If content is king, let me introduce you to the queen

Jenni Armstrong

Former Brand and Content Manager, Google

Today’s guest blog is from Naomi Dunne is Head of Connections Planning at creative agency Mr President.

She talks about the importance of building distribution into digital content and gives a behind-the-scenes glimpse of how she put theory into practice with a couple of her fantastic recent campaigns for Bacardi and Nike.

Three hundred videos are uploaded to YouTube every single minute. So, how does that lovely piece of film that you created for your brand ever get seen? Equally – how are potential new customers going to find that awesome Twitter competition you’ve created or that beautiful Instagram of your product?

Quality of content is no doubt important – hence the mantra ‘content is king’. If your content is good enough, your audience will share it with others – driving a lovely virtuous circle of sharing. But don’t think that even the best quality branded content will spontaneously fly on its own. You’re competing for attention against a tsunami of material already out there. Dove Beauty Sketches and Red Bull Stratos had some pretty monumental distribution strategies behind them to kick off their virtuous circles of earned reach.

Achieving reach in digital is now fundamentally more complex than the traditional comms planning approach of ‘creative + media spend’. A smart distribution strategy is not quite as simple as ‘spending your way to the top’. As the scale of digital content increases, relying entirely on buying attention through paid media placements becomes increasingly expensive. Compounding this, search rankings are biased towards the context of content; reputable journalists and bloggers (with momentum behind them) rank higher than those with less of an influential network because their content has proven popularity. Authorship is becoming increasingly critical to visibility.

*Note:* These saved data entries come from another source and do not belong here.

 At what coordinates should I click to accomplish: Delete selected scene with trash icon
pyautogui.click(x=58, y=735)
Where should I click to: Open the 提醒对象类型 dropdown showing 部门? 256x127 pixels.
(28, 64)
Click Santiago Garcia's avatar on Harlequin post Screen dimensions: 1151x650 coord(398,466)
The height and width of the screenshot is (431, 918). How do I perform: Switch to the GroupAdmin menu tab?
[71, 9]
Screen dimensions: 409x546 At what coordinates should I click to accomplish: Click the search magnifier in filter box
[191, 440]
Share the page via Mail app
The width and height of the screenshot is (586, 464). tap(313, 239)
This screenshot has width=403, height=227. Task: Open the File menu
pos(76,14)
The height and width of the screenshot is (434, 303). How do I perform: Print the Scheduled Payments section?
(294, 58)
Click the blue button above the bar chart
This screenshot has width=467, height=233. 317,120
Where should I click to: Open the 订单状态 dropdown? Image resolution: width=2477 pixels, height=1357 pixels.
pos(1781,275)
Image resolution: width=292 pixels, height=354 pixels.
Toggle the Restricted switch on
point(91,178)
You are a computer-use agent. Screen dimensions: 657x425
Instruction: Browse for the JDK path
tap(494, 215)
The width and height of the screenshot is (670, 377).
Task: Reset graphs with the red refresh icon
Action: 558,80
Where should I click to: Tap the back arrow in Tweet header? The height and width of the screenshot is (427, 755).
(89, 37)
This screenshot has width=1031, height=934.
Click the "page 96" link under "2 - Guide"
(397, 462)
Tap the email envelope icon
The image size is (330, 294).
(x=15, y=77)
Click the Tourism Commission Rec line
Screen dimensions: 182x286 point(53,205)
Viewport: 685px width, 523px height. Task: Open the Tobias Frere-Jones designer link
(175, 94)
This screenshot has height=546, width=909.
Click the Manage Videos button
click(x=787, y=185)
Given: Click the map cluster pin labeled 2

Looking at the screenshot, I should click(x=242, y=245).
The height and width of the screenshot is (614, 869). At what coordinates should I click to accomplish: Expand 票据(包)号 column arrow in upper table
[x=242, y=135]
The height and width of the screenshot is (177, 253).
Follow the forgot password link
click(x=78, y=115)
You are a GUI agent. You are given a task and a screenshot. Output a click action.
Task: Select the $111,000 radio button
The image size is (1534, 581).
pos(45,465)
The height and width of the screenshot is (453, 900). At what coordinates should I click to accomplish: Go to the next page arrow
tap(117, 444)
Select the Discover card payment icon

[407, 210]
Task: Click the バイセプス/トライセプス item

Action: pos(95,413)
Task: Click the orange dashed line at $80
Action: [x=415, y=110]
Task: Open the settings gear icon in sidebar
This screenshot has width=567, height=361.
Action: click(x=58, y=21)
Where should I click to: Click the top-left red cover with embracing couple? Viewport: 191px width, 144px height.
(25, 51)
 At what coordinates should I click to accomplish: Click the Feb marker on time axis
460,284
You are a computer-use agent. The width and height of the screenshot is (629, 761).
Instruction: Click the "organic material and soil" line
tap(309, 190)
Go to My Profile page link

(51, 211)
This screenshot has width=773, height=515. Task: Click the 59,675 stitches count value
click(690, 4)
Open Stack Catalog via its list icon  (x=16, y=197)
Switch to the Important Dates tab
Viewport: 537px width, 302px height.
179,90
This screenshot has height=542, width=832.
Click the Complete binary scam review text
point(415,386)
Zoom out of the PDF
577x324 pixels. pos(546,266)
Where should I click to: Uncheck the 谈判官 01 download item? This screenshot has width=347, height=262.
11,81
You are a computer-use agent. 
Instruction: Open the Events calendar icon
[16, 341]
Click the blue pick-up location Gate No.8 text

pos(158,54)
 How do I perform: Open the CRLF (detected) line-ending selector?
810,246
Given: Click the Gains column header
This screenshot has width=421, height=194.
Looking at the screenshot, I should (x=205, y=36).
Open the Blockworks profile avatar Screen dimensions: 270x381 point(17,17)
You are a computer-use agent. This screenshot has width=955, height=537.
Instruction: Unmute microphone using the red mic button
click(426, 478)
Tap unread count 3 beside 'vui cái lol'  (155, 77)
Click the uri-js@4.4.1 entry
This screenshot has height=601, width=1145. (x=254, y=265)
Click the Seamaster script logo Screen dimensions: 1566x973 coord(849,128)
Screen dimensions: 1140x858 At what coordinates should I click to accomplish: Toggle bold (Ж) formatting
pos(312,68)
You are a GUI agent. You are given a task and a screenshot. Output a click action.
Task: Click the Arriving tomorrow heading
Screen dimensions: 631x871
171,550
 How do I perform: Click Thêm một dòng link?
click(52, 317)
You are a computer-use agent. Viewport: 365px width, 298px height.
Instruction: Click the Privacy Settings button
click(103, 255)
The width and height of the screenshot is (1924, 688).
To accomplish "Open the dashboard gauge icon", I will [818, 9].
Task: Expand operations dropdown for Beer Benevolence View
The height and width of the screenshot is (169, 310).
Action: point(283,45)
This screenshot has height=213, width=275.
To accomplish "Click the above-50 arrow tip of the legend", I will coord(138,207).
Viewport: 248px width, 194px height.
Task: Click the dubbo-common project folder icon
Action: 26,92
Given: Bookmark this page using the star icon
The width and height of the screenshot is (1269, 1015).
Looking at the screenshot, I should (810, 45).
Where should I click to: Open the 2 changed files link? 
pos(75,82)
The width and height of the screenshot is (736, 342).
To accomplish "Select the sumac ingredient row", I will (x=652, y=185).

When planning branded content for digital channels it’s therefore smart to build distribution into the idea by slipstreaming what the audience are already engaging with. This means making branded content for communities gathered around genuine interests (rather than communities gathered around brands) and directly involving the linchpins within those communities as part of the activity. Media is still a powerful tool to generate visibility, but it should ‘accelerate’, rather than be the sole traffic driver.

We call this “Connections Planning” – a strategic approach to connect brands with the audience that they are trying to reach. Below are a couple of campaigns that we’ve done at Mr. President, that bring this approach to life:

How do you get guys to order a BACARDÍ Cuba Libre (rather than a generic ‘rum and coke’)?

Working off the insight that there’s always one guy who can’t make it out on the night out, for one night only we gave guys the opportunity to give their absent friend ‘a taste of freedom’ by sending them a BACARDÍ Cuba Libre. But how do you get the word out there…and fast?! Not by just relying on the incremental earned reach from owned social communities…

In order to get immediate scale, we partnered with UBER (who maintain a massive customer base in London).  Users could log onto their UBER app, hit the BACARDÍ bat icon and nominate a friend to receive the drink. Mixologists then delivered the free and freshly mixed BACARDÍ Cuba Libre right to their door. Heavy influencers in our demographic kick-started the activity using #UberLibre (which reached 6.7 million people, and trended on Twitter). As a result, there were more social mentions for BACARDÍ Cuba Libre in a 48-hour window in the UK than the whole of 2014 combined.

How do you use social channels to promote the latest women’s running shoe?

We needed to get girls excited, over the summer, about the new LunarGlide 6 running shoe – designed to be fashionable as well as functional. Based on the insight that packing for holidays is tough (and this shoe ‘kills two birds with one stone’: daytime run, plus night time fun), our idea was to get girls to design (using the Nike iD tool) their own LunarGlides based on their holiday destination.

But this message would have been lost in the ether had we just ‘put it out there’. So, we built distribution into the idea by commissioning influential health and fitness bloggers to design their own pair of LunarGlides, based on their summer holiday.

On the Nike website you could explore all of them. Influencers shared their designs with their communities and designs were picked up by editorial distributors – all creating a groundswell of buzz. Online shops even started selling influencer designs as ‘special editions’. All this added up to a ton of online sales.

The message to take away: smart digital planning requires clever creative content, but you also need to be creative about distributing it.

 Naomi Dunne is Head of Connections Planning at Mr President.